• [Objetivo da tarefa] Reproduza sem alterações um trecho do texto abaixo sobre o jornalismo ativista. Comece nas palavras que contêm "Sempre que uma" e pare depois de "crianças com fome.".

• [Texto para leitura]
>>
Helena Matos
O menino que em 2012 chorava porque a mãe
não tinha dinheiro para comprar bolachas agora quer salvar o planeta. O que
mudou? A cor política do Governo. As bolachas essas continuam iguais.
Sempre que uma nova causa nos
é apresentada lá está ele: o jornalismo ativista. (Obviamente também está
Catarina Martins enquadrando a “nova luta” “num dia histórico”, mas isso não é
propriamente um assunto que valha a pena ser comentado, é mais o nosso fado.)
Voltando ao jornalismo ativista,
em 2012 os meninos portugueses choravam porque as mães não lhes podiam comprar
bolachas. Nem fiambre. Nem flocos. Afiançadamente as crianças e os jovens não
conseguiam concentrar-se nas aulas porque tinham fome. Fizeram-se concertos e
emissões especiais nas televisões e rádios para apoiar as crianças com fome.
Eram os tempos dos meninos da lágrima porque não havia dinheiro para bolachas,
chorados em textos como “O menino que Gaspar não conhece”, publicado pelo Expresso
em novembro de 2012: “Supermercado do centro comercial das Amoreiras, fim da
tarde de terça-feira. Uma jovem mãe, acompanhada do filho com seis anos, está a
pagar algumas compras que fez: leite, manteiga, fiambre, detergentes e mais
alguns produtos. Quando chega ao fim, a empregada da caixa revela: são 84
euros. A mãe tem um sobressalto, olha para o dinheiro que traz na mão e diz:
vou ter de deixar algumas coisas. Só tenho 70 euros. Começa a pôr de lado vários
produtos e vai perguntando à empregada da caixa se já chega. Não, ainda não.
<<
• [Dados fornecidos]
>>
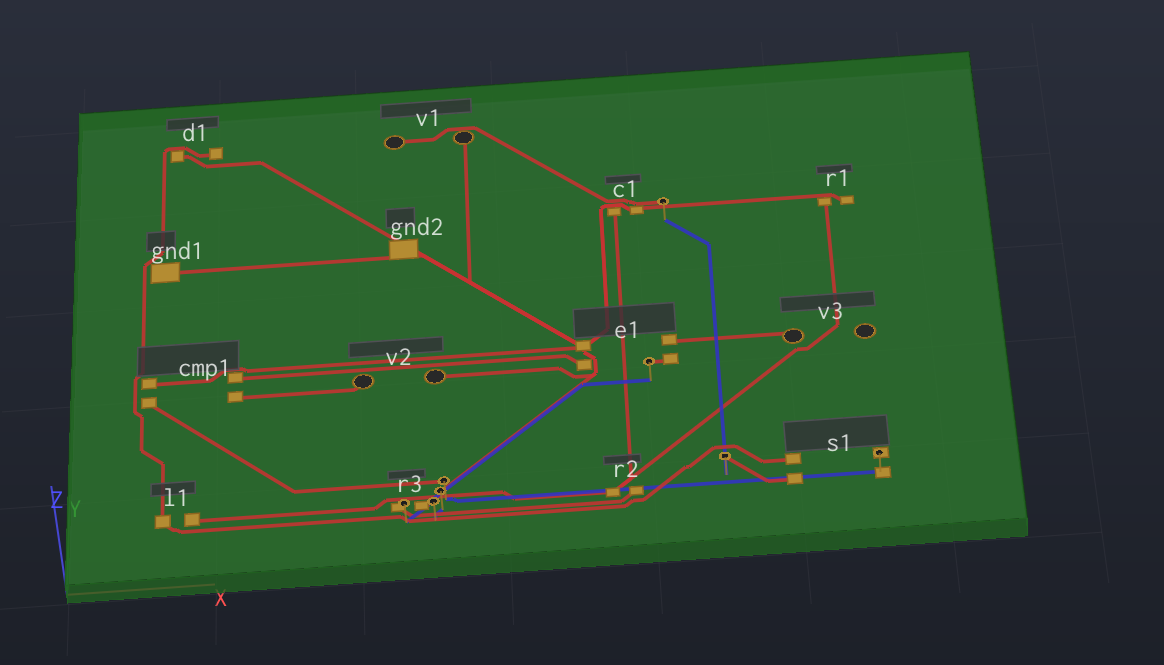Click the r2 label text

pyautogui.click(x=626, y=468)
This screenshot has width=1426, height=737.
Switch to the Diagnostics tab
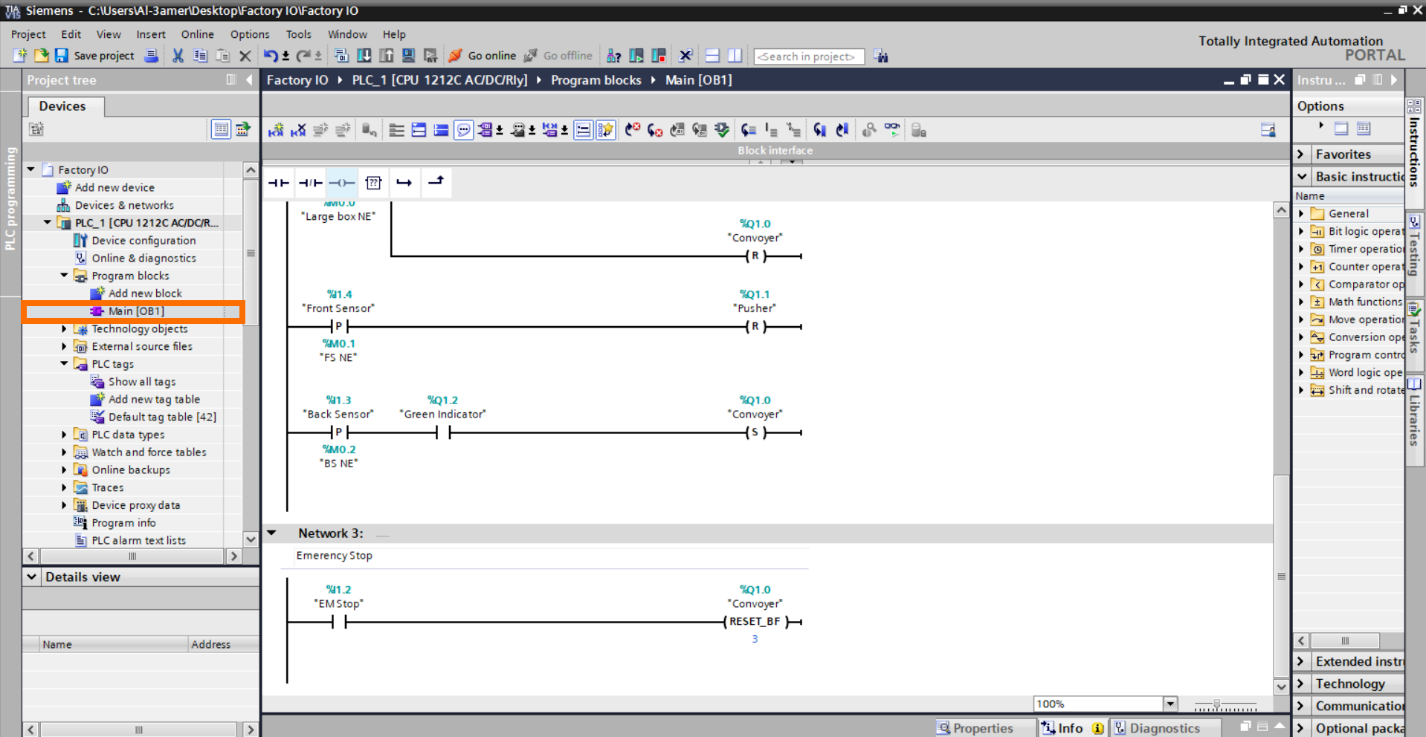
<<
• [Resposta]
Sempre que uma nova causa nos
é apresentada lá está ele: o jornalismo ativista. (Obviamente também está
Catarina Martins enquadrando a “nova luta” “num dia histórico”, mas isso não é
propriamente um assunto que valha a pena ser comentado, é mais o nosso fado.)
Voltando ao jornalismo ativista,
em 2012 os meninos portugueses choravam porque as mães não lhes podiam comprar
bolachas. Nem fiambre. Nem flocos. Afiançadamente as crianças e os jovens não
conseguiam concentrar-se nas aulas porque tinham fome. Fizeram-se concertos e
emissões especiais nas televisões e rádios para apoiar as crianças com fome.